• _Your objective_: Give back every record that follows, exactly as written.

• _Data_:
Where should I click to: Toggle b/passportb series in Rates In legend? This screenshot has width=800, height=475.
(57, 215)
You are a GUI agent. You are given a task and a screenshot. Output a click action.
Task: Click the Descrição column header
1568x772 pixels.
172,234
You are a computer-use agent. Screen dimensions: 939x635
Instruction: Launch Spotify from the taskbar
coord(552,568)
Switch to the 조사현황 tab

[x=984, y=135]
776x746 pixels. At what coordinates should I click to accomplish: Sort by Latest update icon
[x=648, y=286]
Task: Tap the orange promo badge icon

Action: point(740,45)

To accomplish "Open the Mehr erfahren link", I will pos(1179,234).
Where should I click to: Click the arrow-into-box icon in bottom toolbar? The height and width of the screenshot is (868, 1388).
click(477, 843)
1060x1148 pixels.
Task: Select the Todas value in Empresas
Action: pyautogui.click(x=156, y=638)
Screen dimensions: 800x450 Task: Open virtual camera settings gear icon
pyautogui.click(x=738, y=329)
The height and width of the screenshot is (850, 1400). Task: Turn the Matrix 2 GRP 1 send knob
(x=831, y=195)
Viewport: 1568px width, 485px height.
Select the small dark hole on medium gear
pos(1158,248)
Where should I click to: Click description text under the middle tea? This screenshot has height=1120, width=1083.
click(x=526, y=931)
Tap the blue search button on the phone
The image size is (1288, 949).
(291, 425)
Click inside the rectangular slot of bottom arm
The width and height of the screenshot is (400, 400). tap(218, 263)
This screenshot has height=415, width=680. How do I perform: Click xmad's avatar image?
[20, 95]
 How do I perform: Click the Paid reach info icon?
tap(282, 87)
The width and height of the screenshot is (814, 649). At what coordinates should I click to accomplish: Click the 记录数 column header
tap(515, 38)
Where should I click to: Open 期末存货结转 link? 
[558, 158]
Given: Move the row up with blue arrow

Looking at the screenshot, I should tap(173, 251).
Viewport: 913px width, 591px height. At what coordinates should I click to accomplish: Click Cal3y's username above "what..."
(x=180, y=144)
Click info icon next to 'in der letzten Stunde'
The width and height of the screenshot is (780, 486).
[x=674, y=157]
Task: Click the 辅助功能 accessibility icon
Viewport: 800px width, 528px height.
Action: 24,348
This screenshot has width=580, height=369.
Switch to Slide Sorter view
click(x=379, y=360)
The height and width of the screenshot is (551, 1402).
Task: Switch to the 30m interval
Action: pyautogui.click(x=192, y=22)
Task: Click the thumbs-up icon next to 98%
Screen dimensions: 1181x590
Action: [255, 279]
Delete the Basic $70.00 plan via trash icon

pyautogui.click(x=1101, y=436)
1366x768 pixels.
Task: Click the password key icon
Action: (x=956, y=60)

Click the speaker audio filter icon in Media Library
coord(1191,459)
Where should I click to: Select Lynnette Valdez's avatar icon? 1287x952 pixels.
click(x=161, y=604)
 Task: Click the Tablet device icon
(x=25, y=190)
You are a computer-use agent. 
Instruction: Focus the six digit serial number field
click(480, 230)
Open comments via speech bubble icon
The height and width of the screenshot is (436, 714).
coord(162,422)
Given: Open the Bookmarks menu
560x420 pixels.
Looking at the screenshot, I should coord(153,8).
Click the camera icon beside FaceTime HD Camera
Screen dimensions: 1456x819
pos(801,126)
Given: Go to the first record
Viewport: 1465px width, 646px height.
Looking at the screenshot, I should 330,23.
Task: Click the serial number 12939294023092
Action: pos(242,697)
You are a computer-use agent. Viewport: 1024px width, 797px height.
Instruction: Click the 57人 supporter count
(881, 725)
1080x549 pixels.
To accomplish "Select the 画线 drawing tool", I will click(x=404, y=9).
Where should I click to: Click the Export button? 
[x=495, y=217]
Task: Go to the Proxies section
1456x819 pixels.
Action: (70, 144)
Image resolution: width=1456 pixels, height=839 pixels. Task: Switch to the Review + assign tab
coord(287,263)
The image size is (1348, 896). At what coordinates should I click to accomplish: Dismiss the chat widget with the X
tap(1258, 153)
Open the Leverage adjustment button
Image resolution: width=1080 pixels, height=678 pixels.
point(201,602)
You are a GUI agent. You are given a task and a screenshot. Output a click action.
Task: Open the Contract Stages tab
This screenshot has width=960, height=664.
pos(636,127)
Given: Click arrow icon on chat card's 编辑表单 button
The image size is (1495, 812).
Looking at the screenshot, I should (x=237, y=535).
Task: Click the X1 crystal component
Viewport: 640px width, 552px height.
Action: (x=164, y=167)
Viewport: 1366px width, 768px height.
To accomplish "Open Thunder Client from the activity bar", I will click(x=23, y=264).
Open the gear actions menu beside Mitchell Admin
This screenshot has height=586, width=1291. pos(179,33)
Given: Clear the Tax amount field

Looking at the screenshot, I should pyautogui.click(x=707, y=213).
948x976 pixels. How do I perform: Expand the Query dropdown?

• _Solution_:
Where should I click to: Toggle b/passportb series in Rates In legend? This screenshot has width=800, height=475.
(57, 215)
You are a GUI agent. You are given a task and a screenshot. Output a click action.
Task: Click the Descrição column header
1568x772 pixels.
172,234
You are a computer-use agent. Screen dimensions: 939x635
Instruction: Launch Spotify from the taskbar
coord(552,568)
Switch to the 조사현황 tab

[x=984, y=135]
776x746 pixels. At what coordinates should I click to accomplish: Sort by Latest update icon
[x=648, y=286]
Task: Tap the orange promo badge icon

Action: point(740,45)

To accomplish "Open the Mehr erfahren link", I will pos(1179,234).
Where should I click to: Click the arrow-into-box icon in bottom toolbar? The height and width of the screenshot is (868, 1388).
click(477, 843)
1060x1148 pixels.
Task: Select the Todas value in Empresas
Action: pyautogui.click(x=156, y=638)
Screen dimensions: 800x450 Task: Open virtual camera settings gear icon
pyautogui.click(x=738, y=329)
The height and width of the screenshot is (850, 1400). Task: Turn the Matrix 2 GRP 1 send knob
(x=831, y=195)
Viewport: 1568px width, 485px height.
Select the small dark hole on medium gear
pos(1158,248)
Where should I click to: Click description text under the middle tea? This screenshot has height=1120, width=1083.
click(x=526, y=931)
Tap the blue search button on the phone
The image size is (1288, 949).
(291, 425)
Click inside the rectangular slot of bottom arm
The width and height of the screenshot is (400, 400). tap(218, 263)
This screenshot has height=415, width=680. How do I perform: Click xmad's avatar image?
[20, 95]
 How do I perform: Click the Paid reach info icon?
tap(282, 87)
The width and height of the screenshot is (814, 649). At what coordinates should I click to accomplish: Click the 记录数 column header
tap(515, 38)
Where should I click to: Open 期末存货结转 link? 
[558, 158]
Given: Move the row up with blue arrow

Looking at the screenshot, I should tap(173, 251).
Viewport: 913px width, 591px height. At what coordinates should I click to accomplish: Click Cal3y's username above "what..."
(x=180, y=144)
Click info icon next to 'in der letzten Stunde'
The width and height of the screenshot is (780, 486).
[x=674, y=157]
Task: Click the 辅助功能 accessibility icon
Viewport: 800px width, 528px height.
Action: 24,348
This screenshot has width=580, height=369.
Switch to Slide Sorter view
click(x=379, y=360)
The height and width of the screenshot is (551, 1402).
Task: Switch to the 30m interval
Action: pyautogui.click(x=192, y=22)
Task: Click the thumbs-up icon next to 98%
Screen dimensions: 1181x590
Action: [255, 279]
Delete the Basic $70.00 plan via trash icon

pyautogui.click(x=1101, y=436)
1366x768 pixels.
Task: Click the password key icon
Action: (x=956, y=60)

Click the speaker audio filter icon in Media Library
coord(1191,459)
Where should I click to: Select Lynnette Valdez's avatar icon? 1287x952 pixels.
click(x=161, y=604)
 Task: Click the Tablet device icon
(x=25, y=190)
You are a computer-use agent. 
Instruction: Focus the six digit serial number field
click(480, 230)
Open comments via speech bubble icon
The height and width of the screenshot is (436, 714).
coord(162,422)
Given: Open the Bookmarks menu
560x420 pixels.
Looking at the screenshot, I should coord(153,8).
Click the camera icon beside FaceTime HD Camera
Screen dimensions: 1456x819
pos(801,126)
Given: Go to the first record
Viewport: 1465px width, 646px height.
Looking at the screenshot, I should 330,23.
Task: Click the serial number 12939294023092
Action: pos(242,697)
You are a computer-use agent. Viewport: 1024px width, 797px height.
Instruction: Click the 57人 supporter count
(881, 725)
1080x549 pixels.
To accomplish "Select the 画线 drawing tool", I will click(x=404, y=9).
Where should I click to: Click the Export button? 
[x=495, y=217]
Task: Go to the Proxies section
1456x819 pixels.
Action: (70, 144)
Image resolution: width=1456 pixels, height=839 pixels. Task: Switch to the Review + assign tab
coord(287,263)
The image size is (1348, 896). At what coordinates should I click to accomplish: Dismiss the chat widget with the X
tap(1258, 153)
Open the Leverage adjustment button
Image resolution: width=1080 pixels, height=678 pixels.
point(201,602)
You are a GUI agent. You are given a task and a screenshot. Output a click action.
Task: Open the Contract Stages tab
This screenshot has width=960, height=664.
pos(636,127)
Given: Click arrow icon on chat card's 编辑表单 button
The image size is (1495, 812).
Looking at the screenshot, I should (x=237, y=535).
Task: Click the X1 crystal component
Viewport: 640px width, 552px height.
Action: (x=164, y=167)
Viewport: 1366px width, 768px height.
To accomplish "Open Thunder Client from the activity bar", I will click(x=23, y=264).
Open the gear actions menu beside Mitchell Admin
This screenshot has height=586, width=1291. pos(179,33)
Given: Clear the Tax amount field

Looking at the screenshot, I should pyautogui.click(x=707, y=213).
948x976 pixels. How do I perform: Expand the Query dropdown?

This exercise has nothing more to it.